— DIRECTIONS —
Every line of the material is to be quoted verbatim, minus the pictures.

— LISTED ENTRIES —
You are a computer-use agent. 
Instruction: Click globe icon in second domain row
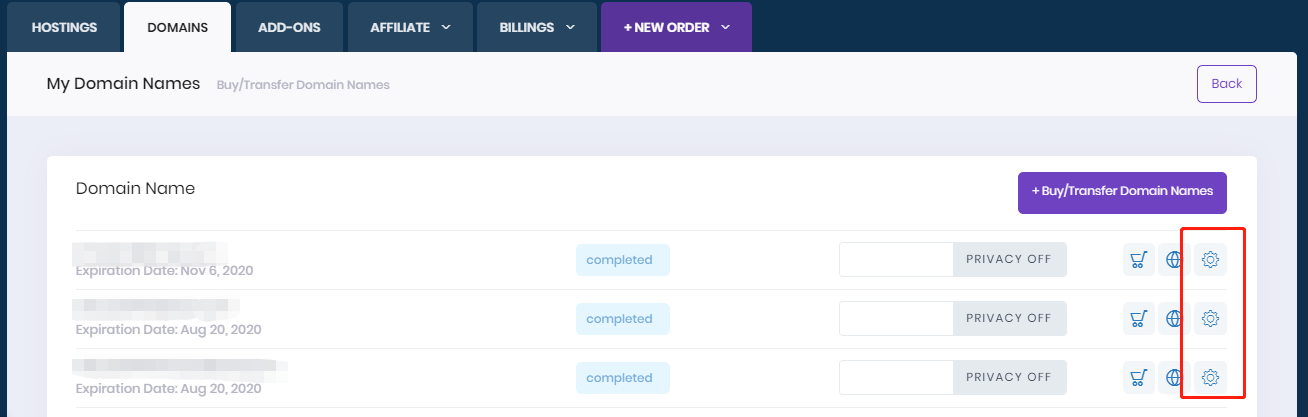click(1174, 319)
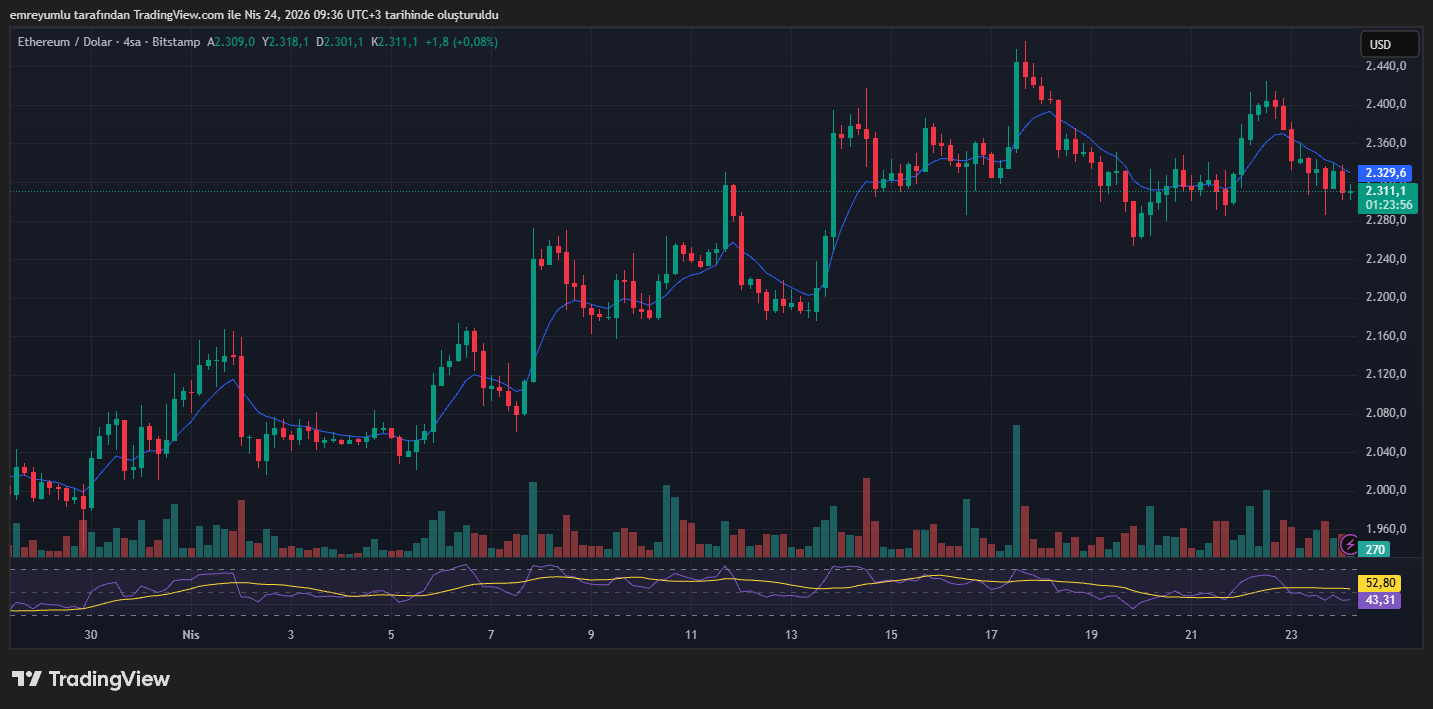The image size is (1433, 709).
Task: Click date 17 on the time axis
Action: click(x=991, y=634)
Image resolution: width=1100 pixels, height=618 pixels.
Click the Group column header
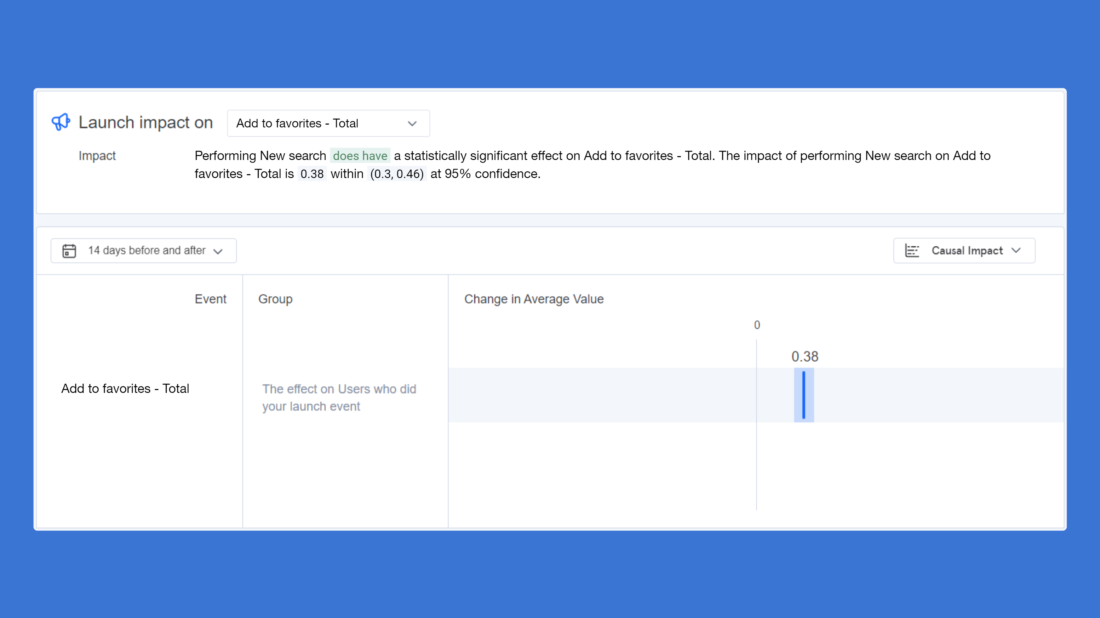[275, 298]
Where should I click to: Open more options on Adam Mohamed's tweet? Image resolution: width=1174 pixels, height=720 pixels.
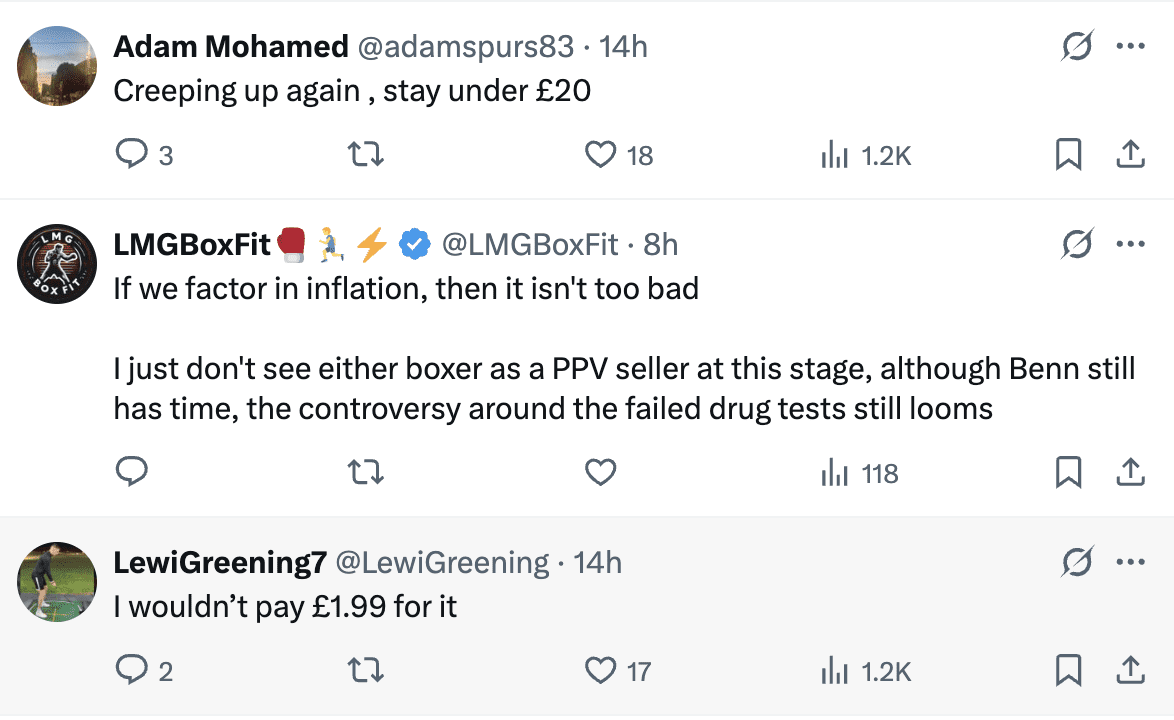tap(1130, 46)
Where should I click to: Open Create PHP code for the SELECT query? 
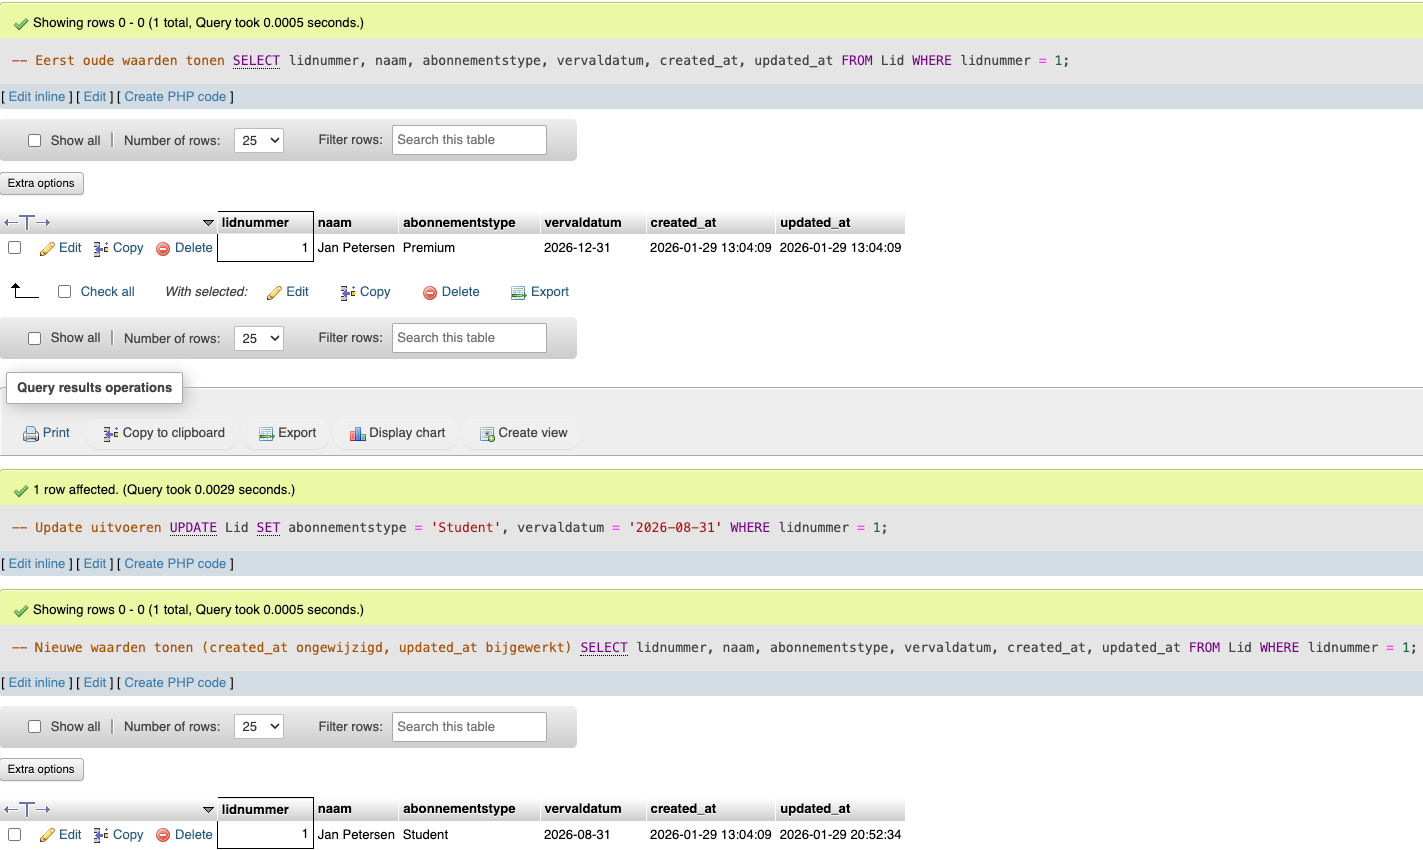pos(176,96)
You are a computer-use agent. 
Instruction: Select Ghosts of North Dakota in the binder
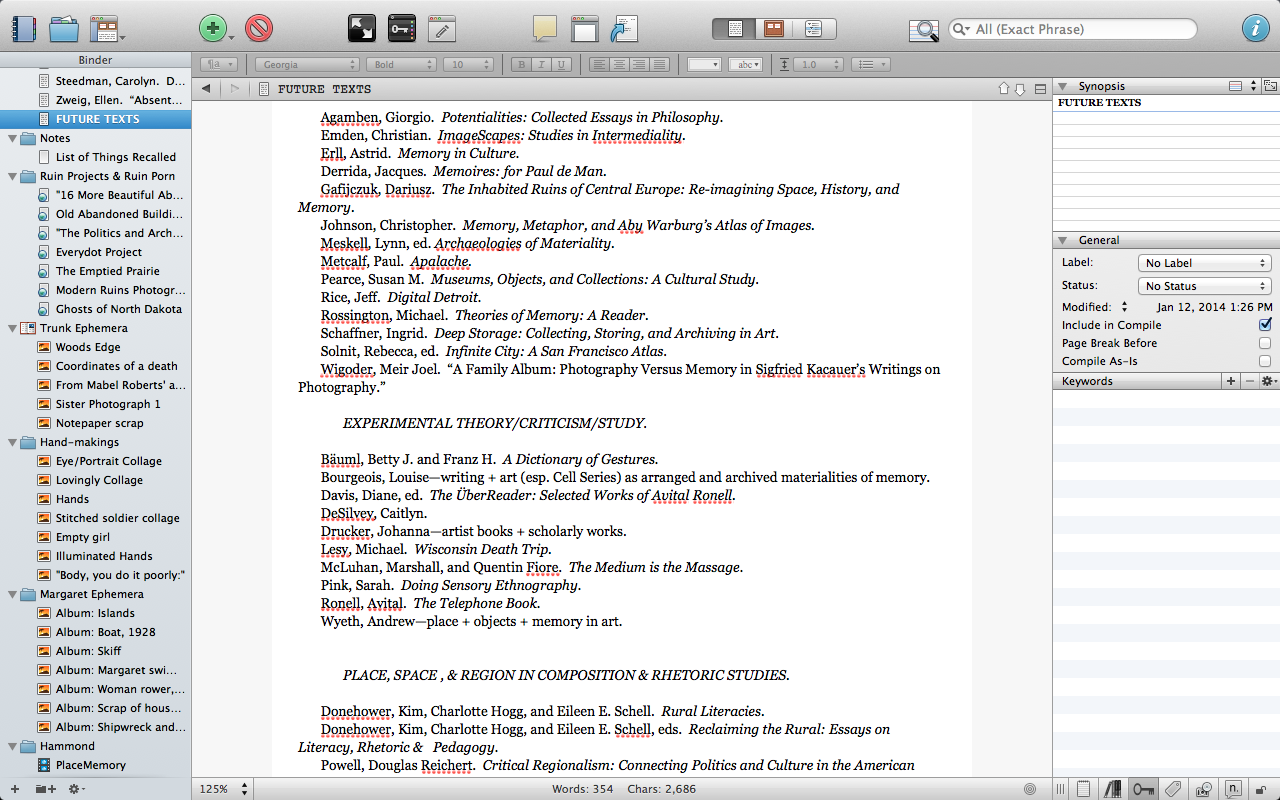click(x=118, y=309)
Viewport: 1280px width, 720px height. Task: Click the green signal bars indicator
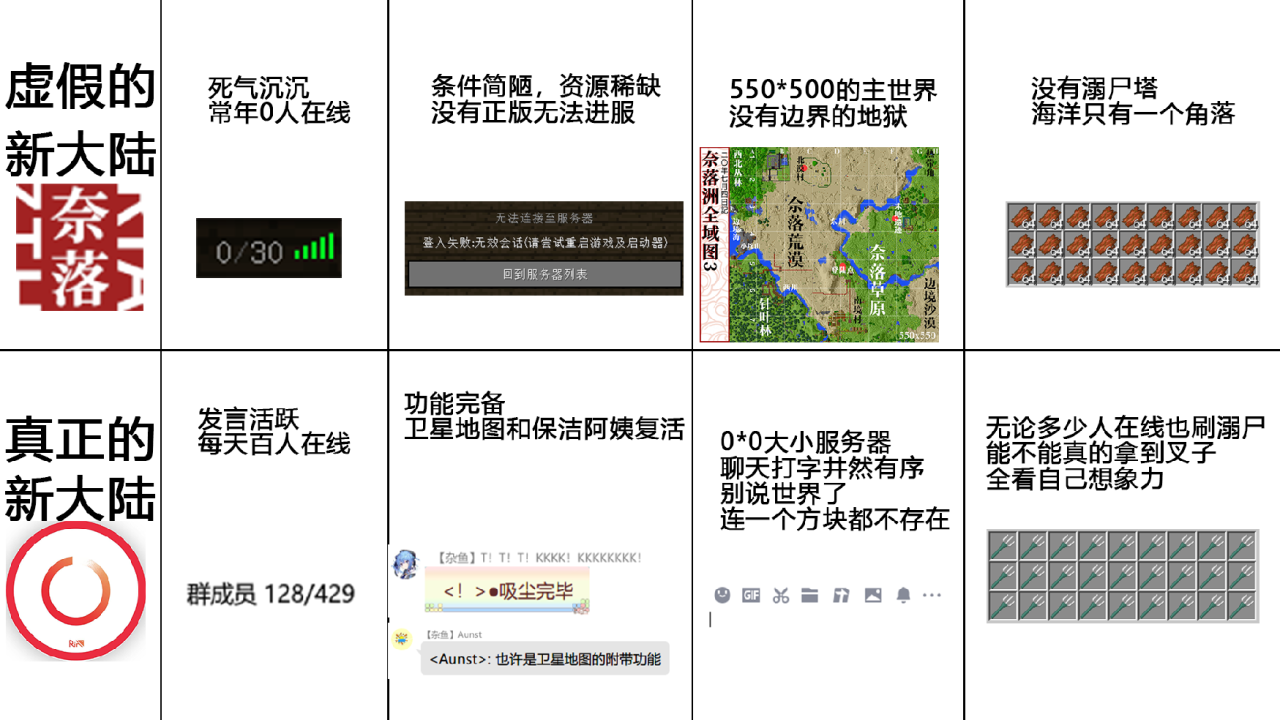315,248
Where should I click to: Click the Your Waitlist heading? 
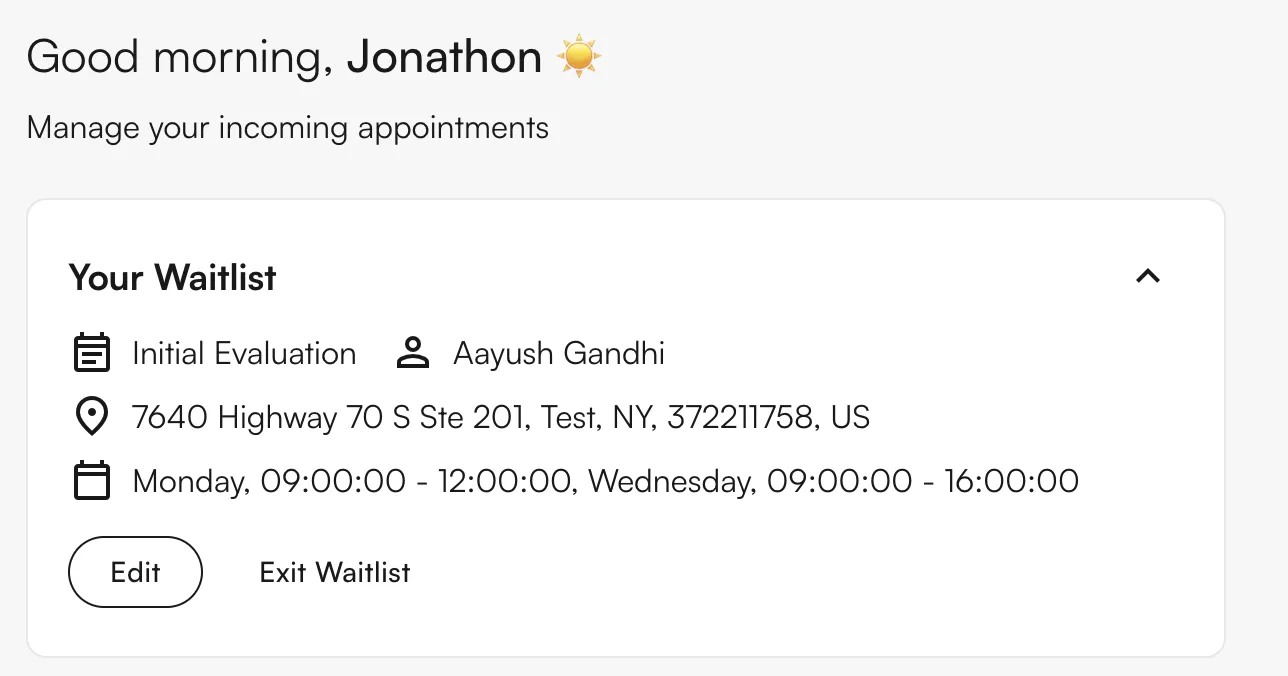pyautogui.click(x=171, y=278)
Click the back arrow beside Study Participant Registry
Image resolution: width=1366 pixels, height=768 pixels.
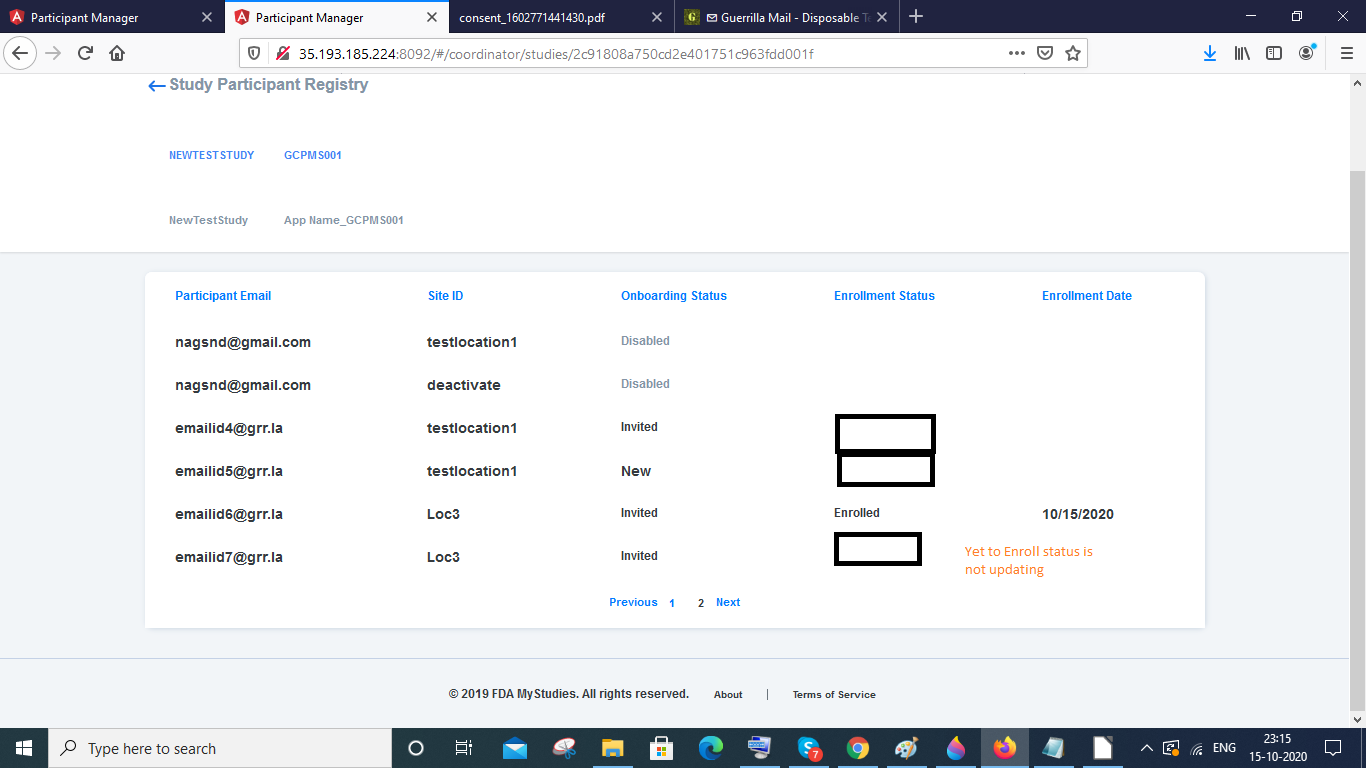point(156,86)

— YOUR RESPONSE —
You are a computer-use agent. 
Instruction: Click globe icon in second domain row
click(1174, 319)
The image size is (1433, 709).
Task: Click date 17 on the time axis
Action: click(x=991, y=634)
Image resolution: width=1100 pixels, height=618 pixels.
Click the Group column header
[275, 298]
Where should I click to: Open more options on Adam Mohamed's tweet? Image resolution: width=1174 pixels, height=720 pixels.
tap(1130, 46)
Where should I click to: Open Create PHP code for the SELECT query? 
pos(176,96)
You are a computer-use agent. 
Instruction: Select Ghosts of North Dakota in the binder
click(x=118, y=309)
Viewport: 1280px width, 720px height. Task: Click the green signal bars indicator
315,248
Where should I click to: Click the Your Waitlist heading? 
pyautogui.click(x=171, y=278)
Click the back arrow beside Study Participant Registry
Image resolution: width=1366 pixels, height=768 pixels.
point(156,86)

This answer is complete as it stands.